[Records from a collection]
╔══

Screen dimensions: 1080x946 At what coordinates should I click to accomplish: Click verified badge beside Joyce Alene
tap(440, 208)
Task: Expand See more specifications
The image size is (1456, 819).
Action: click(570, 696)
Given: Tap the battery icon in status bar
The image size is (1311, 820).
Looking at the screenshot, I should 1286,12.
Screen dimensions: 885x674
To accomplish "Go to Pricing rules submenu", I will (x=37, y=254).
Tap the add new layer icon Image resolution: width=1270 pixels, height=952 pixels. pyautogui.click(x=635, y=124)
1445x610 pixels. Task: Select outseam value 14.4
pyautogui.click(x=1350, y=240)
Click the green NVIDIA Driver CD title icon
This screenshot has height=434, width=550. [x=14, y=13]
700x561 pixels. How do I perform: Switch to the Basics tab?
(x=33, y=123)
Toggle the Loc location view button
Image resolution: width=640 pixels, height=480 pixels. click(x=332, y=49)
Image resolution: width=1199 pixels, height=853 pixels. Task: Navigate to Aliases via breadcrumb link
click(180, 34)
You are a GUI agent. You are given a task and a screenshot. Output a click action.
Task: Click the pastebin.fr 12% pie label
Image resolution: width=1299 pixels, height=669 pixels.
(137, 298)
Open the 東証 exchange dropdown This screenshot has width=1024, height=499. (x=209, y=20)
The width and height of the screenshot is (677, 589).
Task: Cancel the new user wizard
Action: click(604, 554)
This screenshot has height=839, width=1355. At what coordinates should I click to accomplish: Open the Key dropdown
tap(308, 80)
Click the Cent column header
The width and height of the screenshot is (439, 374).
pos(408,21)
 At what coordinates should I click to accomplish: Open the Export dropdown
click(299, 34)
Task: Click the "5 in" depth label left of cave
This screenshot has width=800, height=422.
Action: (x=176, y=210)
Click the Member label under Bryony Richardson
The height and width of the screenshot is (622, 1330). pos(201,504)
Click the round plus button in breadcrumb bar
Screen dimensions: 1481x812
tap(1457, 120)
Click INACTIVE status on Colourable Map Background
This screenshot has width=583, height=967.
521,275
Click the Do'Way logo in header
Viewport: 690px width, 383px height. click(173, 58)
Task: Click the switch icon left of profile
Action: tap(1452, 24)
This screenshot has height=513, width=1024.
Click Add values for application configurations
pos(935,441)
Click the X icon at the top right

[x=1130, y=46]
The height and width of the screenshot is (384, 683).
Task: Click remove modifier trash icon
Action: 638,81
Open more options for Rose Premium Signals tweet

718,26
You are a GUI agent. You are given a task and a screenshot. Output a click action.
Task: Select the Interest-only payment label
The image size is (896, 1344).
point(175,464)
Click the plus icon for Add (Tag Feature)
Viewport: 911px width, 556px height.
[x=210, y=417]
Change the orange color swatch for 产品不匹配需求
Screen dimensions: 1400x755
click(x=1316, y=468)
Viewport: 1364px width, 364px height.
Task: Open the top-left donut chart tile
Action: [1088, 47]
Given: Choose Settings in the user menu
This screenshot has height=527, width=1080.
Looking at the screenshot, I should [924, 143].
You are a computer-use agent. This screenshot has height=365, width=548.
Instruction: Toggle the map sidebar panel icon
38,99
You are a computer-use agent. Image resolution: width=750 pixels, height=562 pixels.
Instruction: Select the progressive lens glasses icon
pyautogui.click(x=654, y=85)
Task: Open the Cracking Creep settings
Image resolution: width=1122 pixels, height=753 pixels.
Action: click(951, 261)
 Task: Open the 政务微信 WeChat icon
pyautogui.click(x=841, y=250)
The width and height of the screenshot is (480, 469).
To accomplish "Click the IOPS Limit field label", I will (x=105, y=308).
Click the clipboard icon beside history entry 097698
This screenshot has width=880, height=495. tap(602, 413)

╚══

▶ [Exercise prompt]: All of the data needs to be repeated exactly.

▶ [Response]:
Screen dimensions: 1080x946 At what coordinates should I click to accomplish: Click verified badge beside Joyce Alene
tap(440, 208)
Task: Expand See more specifications
The image size is (1456, 819).
Action: click(570, 696)
Given: Tap the battery icon in status bar
The image size is (1311, 820).
Looking at the screenshot, I should 1286,12.
Screen dimensions: 885x674
To accomplish "Go to Pricing rules submenu", I will (x=37, y=254).
Tap the add new layer icon Image resolution: width=1270 pixels, height=952 pixels. pyautogui.click(x=635, y=124)
1445x610 pixels. Task: Select outseam value 14.4
pyautogui.click(x=1350, y=240)
Click the green NVIDIA Driver CD title icon
This screenshot has height=434, width=550. [x=14, y=13]
700x561 pixels. How do I perform: Switch to the Basics tab?
(x=33, y=123)
Toggle the Loc location view button
Image resolution: width=640 pixels, height=480 pixels. click(x=332, y=49)
Image resolution: width=1199 pixels, height=853 pixels. Task: Navigate to Aliases via breadcrumb link
click(180, 34)
You are a GUI agent. You are given a task and a screenshot. Output a click action.
Task: Click the pastebin.fr 12% pie label
Image resolution: width=1299 pixels, height=669 pixels.
(137, 298)
Open the 東証 exchange dropdown This screenshot has width=1024, height=499. (x=209, y=20)
The width and height of the screenshot is (677, 589).
Task: Cancel the new user wizard
Action: click(604, 554)
This screenshot has height=839, width=1355. At what coordinates should I click to accomplish: Open the Key dropdown
tap(308, 80)
Click the Cent column header
The width and height of the screenshot is (439, 374).
pos(408,21)
 At what coordinates should I click to accomplish: Open the Export dropdown
click(299, 34)
Task: Click the "5 in" depth label left of cave
This screenshot has width=800, height=422.
Action: (x=176, y=210)
Click the Member label under Bryony Richardson
The height and width of the screenshot is (622, 1330). pos(201,504)
Click the round plus button in breadcrumb bar
Screen dimensions: 1481x812
tap(1457, 120)
Click INACTIVE status on Colourable Map Background
This screenshot has width=583, height=967.
521,275
Click the Do'Way logo in header
Viewport: 690px width, 383px height. click(173, 58)
Task: Click the switch icon left of profile
Action: tap(1452, 24)
This screenshot has height=513, width=1024.
Click Add values for application configurations
pos(935,441)
Click the X icon at the top right

[x=1130, y=46]
The height and width of the screenshot is (384, 683).
Task: Click remove modifier trash icon
Action: 638,81
Open more options for Rose Premium Signals tweet

718,26
You are a GUI agent. You are given a task and a screenshot. Output a click action.
Task: Select the Interest-only payment label
The image size is (896, 1344).
point(175,464)
Click the plus icon for Add (Tag Feature)
Viewport: 911px width, 556px height.
[x=210, y=417]
Change the orange color swatch for 产品不匹配需求
Screen dimensions: 1400x755
click(x=1316, y=468)
Viewport: 1364px width, 364px height.
Task: Open the top-left donut chart tile
Action: [1088, 47]
Given: Choose Settings in the user menu
This screenshot has height=527, width=1080.
Looking at the screenshot, I should [924, 143].
You are a computer-use agent. This screenshot has height=365, width=548.
Instruction: Toggle the map sidebar panel icon
38,99
You are a computer-use agent. Image resolution: width=750 pixels, height=562 pixels.
Instruction: Select the progressive lens glasses icon
pyautogui.click(x=654, y=85)
Task: Open the Cracking Creep settings
Image resolution: width=1122 pixels, height=753 pixels.
Action: click(951, 261)
 Task: Open the 政务微信 WeChat icon
pyautogui.click(x=841, y=250)
The width and height of the screenshot is (480, 469).
To accomplish "Click the IOPS Limit field label", I will (x=105, y=308).
Click the clipboard icon beside history entry 097698
This screenshot has width=880, height=495. tap(602, 413)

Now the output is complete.